--- START OF Provided material ---
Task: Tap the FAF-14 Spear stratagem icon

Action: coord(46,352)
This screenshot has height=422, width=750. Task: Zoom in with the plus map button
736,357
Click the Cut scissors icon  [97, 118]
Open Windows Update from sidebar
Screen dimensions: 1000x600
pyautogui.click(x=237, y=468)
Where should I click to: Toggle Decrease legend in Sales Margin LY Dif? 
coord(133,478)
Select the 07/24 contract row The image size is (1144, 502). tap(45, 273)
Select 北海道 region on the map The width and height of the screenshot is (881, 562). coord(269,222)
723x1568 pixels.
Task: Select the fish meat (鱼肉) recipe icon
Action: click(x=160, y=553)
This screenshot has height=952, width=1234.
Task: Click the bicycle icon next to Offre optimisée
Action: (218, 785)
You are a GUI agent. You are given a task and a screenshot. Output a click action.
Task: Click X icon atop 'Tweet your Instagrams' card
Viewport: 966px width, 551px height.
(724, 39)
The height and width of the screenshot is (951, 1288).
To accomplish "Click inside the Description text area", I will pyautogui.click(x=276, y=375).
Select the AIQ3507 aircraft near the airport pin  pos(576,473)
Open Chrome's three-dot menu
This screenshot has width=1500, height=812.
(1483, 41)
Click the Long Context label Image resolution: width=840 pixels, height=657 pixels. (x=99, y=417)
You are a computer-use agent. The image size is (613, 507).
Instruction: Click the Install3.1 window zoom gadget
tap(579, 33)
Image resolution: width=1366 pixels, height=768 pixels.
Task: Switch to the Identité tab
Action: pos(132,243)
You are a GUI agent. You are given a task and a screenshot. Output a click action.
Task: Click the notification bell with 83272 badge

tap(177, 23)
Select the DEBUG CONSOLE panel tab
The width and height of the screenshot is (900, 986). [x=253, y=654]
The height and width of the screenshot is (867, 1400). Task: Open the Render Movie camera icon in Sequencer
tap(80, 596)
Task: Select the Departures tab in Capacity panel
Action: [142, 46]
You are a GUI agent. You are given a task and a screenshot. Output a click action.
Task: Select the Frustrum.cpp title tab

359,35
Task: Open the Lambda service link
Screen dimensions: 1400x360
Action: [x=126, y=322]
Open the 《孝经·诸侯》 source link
--- END OF Provided material ---
### Requirements
Reproduce all of the material above with every instance of "scissors" swapped for "shears" and nothing else altered.

### The completed task
Task: Tap the FAF-14 Spear stratagem icon

Action: coord(46,352)
This screenshot has height=422, width=750. Task: Zoom in with the plus map button
736,357
Click the Cut shears icon  [97, 118]
Open Windows Update from sidebar
Screen dimensions: 1000x600
pyautogui.click(x=237, y=468)
Where should I click to: Toggle Decrease legend in Sales Margin LY Dif? 
coord(133,478)
Select the 07/24 contract row The image size is (1144, 502). tap(45, 273)
Select 北海道 region on the map The width and height of the screenshot is (881, 562). coord(269,222)
723x1568 pixels.
Task: Select the fish meat (鱼肉) recipe icon
Action: click(x=160, y=553)
This screenshot has height=952, width=1234.
Task: Click the bicycle icon next to Offre optimisée
Action: (218, 785)
You are a GUI agent. You are given a task and a screenshot. Output a click action.
Task: Click X icon atop 'Tweet your Instagrams' card
Viewport: 966px width, 551px height.
(724, 39)
The height and width of the screenshot is (951, 1288).
To accomplish "Click inside the Description text area", I will pyautogui.click(x=276, y=375).
Select the AIQ3507 aircraft near the airport pin  pos(576,473)
Open Chrome's three-dot menu
This screenshot has width=1500, height=812.
(1483, 41)
Click the Long Context label Image resolution: width=840 pixels, height=657 pixels. (x=99, y=417)
You are a computer-use agent. The image size is (613, 507).
Instruction: Click the Install3.1 window zoom gadget
tap(579, 33)
Image resolution: width=1366 pixels, height=768 pixels.
Task: Switch to the Identité tab
Action: pos(132,243)
You are a GUI agent. You are given a task and a screenshot. Output a click action.
Task: Click the notification bell with 83272 badge

tap(177, 23)
Select the DEBUG CONSOLE panel tab
The width and height of the screenshot is (900, 986). [x=253, y=654]
The height and width of the screenshot is (867, 1400). Task: Open the Render Movie camera icon in Sequencer
tap(80, 596)
Task: Select the Departures tab in Capacity panel
Action: [142, 46]
You are a GUI agent. You are given a task and a screenshot. Output a click action.
Task: Select the Frustrum.cpp title tab

359,35
Task: Open the Lambda service link
Screen dimensions: 1400x360
Action: [x=126, y=322]
Open the 《孝经·诸侯》 source link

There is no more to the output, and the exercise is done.